What the task requires = Could you write out, exactly and with no pictures, every line from the one containing "The image size is (1024, 647)." through the last line of the entries?

Given entries =
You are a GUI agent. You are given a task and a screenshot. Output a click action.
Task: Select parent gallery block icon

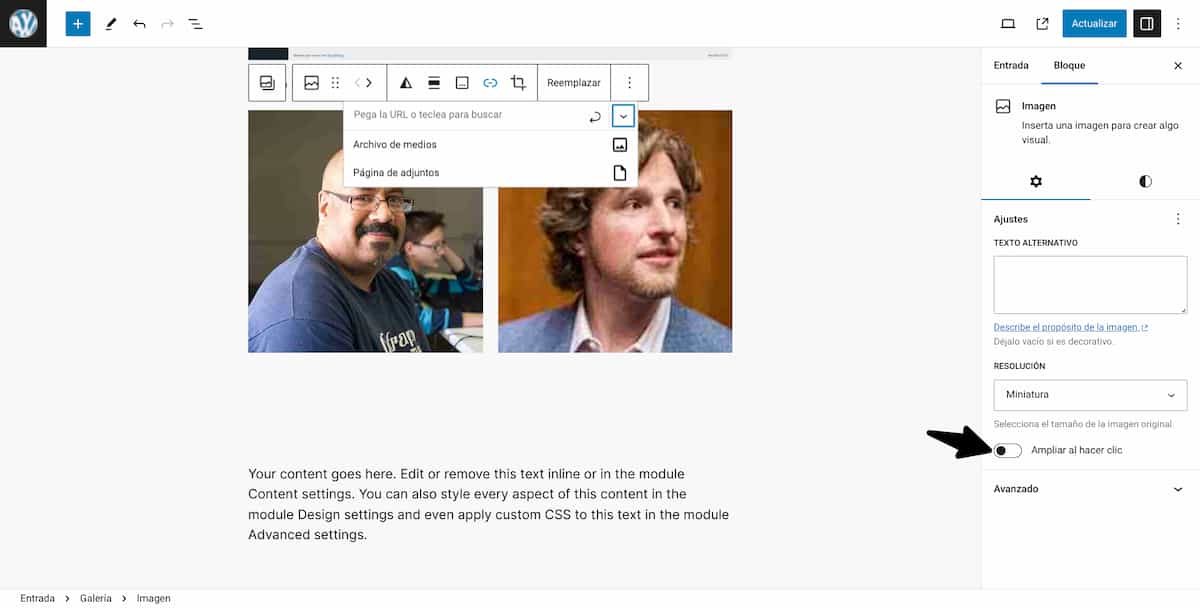pyautogui.click(x=267, y=83)
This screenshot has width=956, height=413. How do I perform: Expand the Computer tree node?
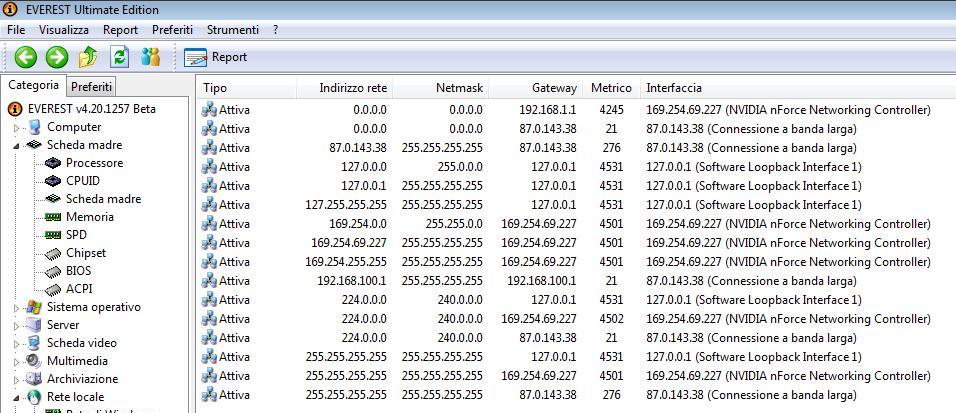pos(17,128)
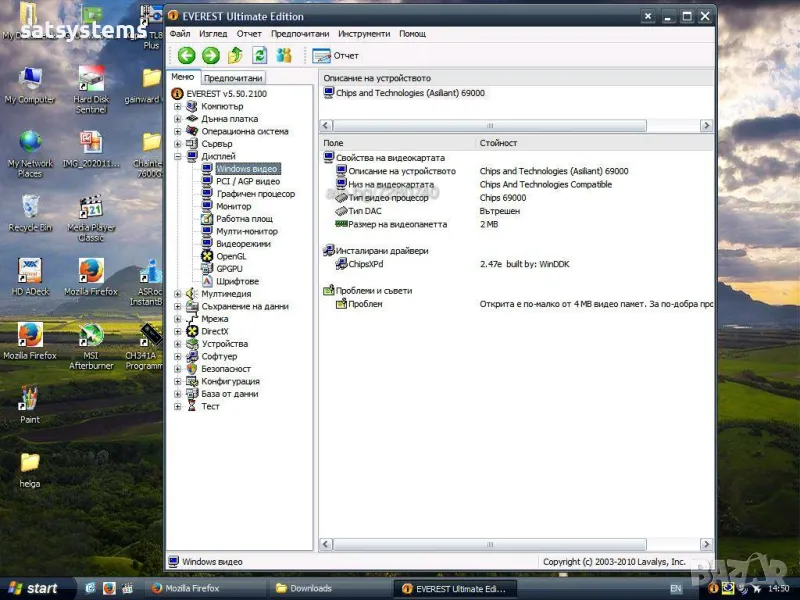The width and height of the screenshot is (800, 600).
Task: Expand the Компютър tree node
Action: (x=178, y=106)
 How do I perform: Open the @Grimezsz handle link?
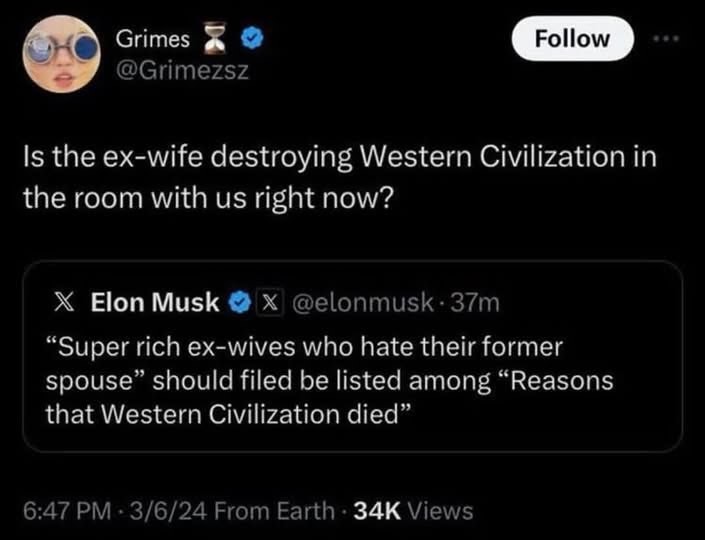pos(182,71)
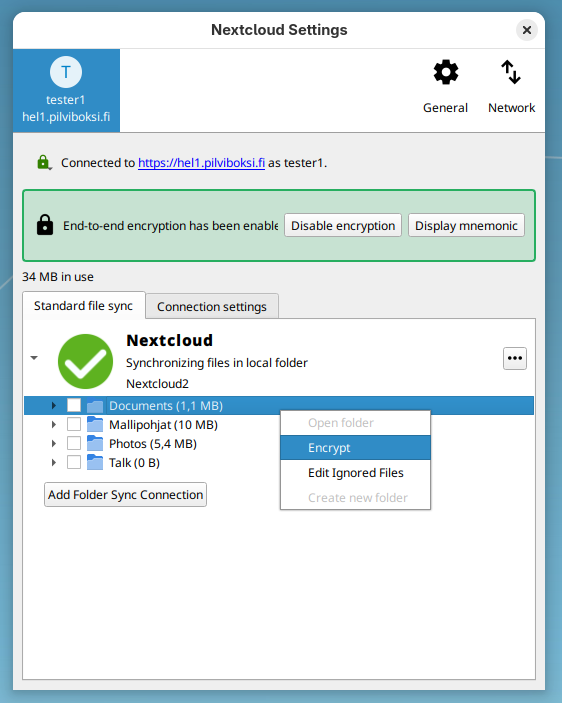Expand the Talk folder tree

54,462
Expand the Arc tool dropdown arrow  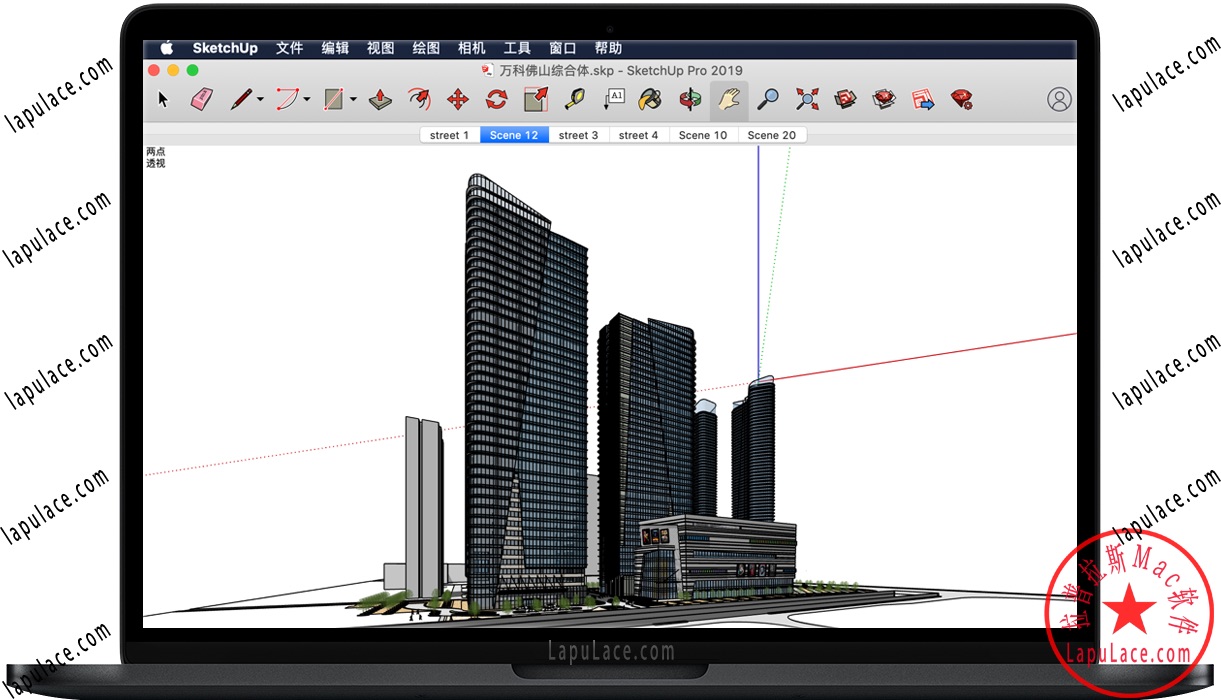pyautogui.click(x=307, y=100)
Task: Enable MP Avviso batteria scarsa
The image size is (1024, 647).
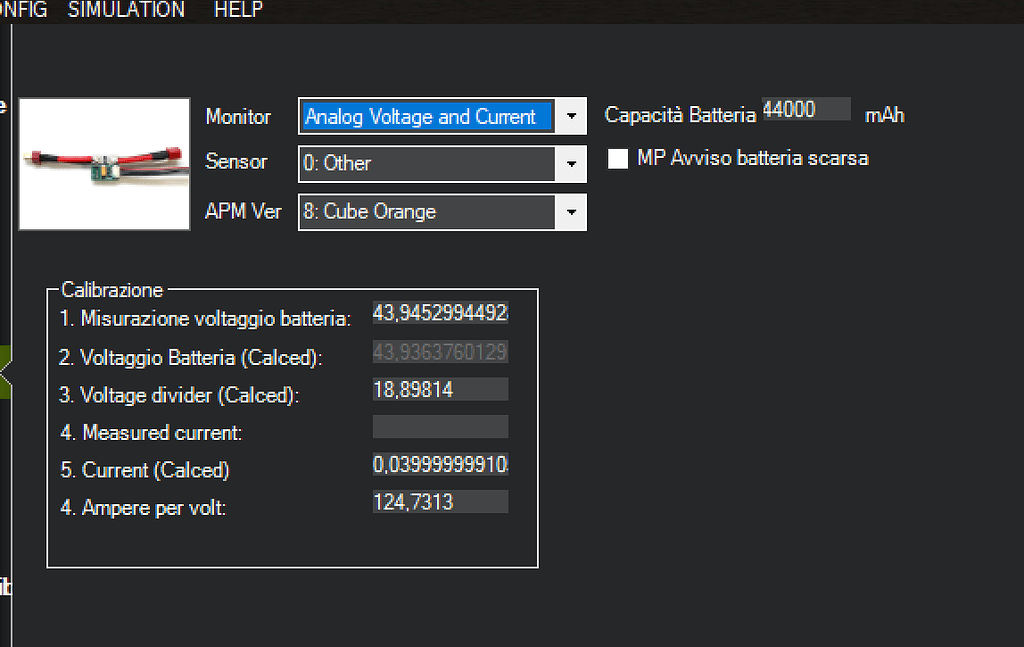Action: (617, 158)
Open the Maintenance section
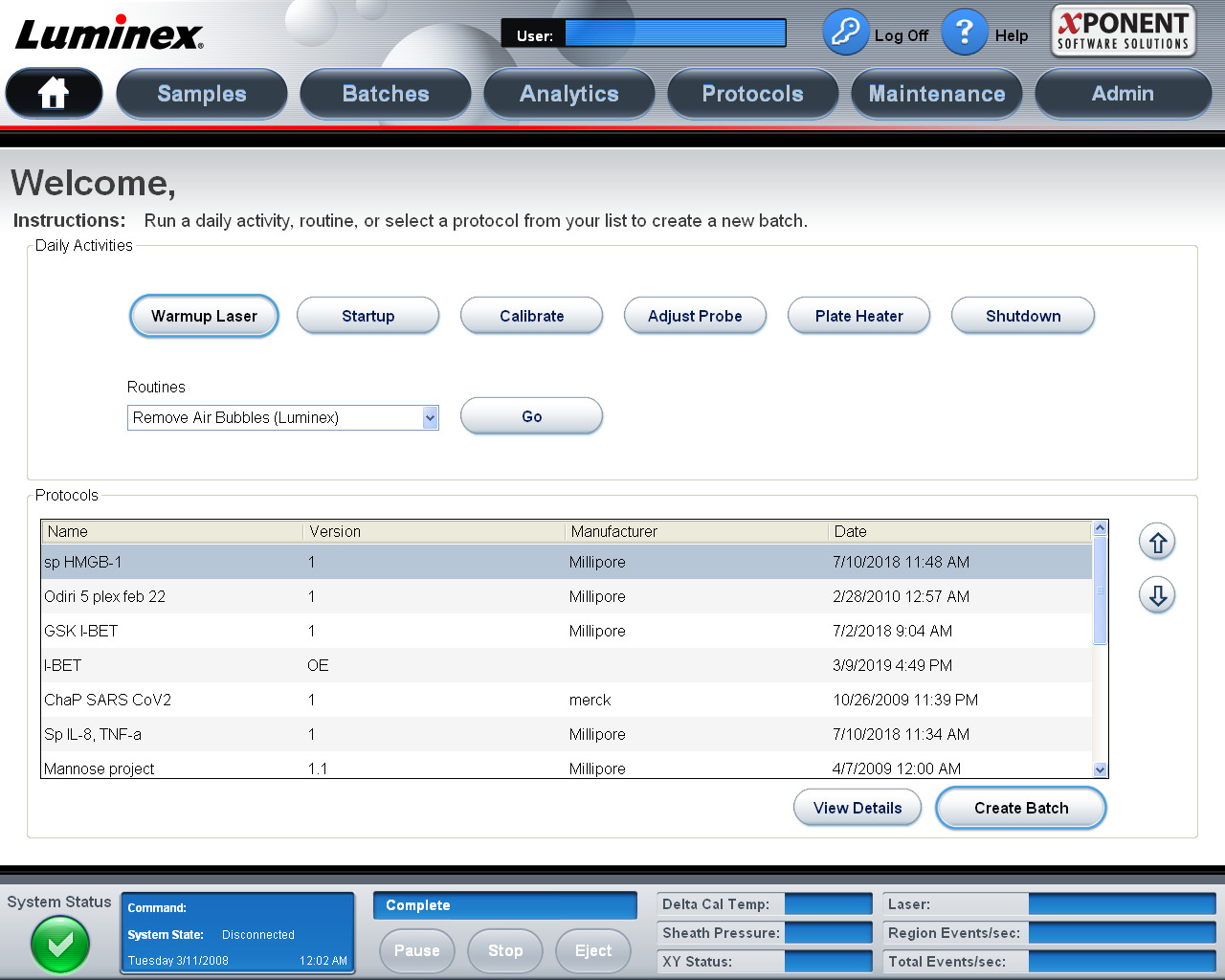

Reply =
The image size is (1024, 647).
Action: (617, 158)
Open the Maintenance section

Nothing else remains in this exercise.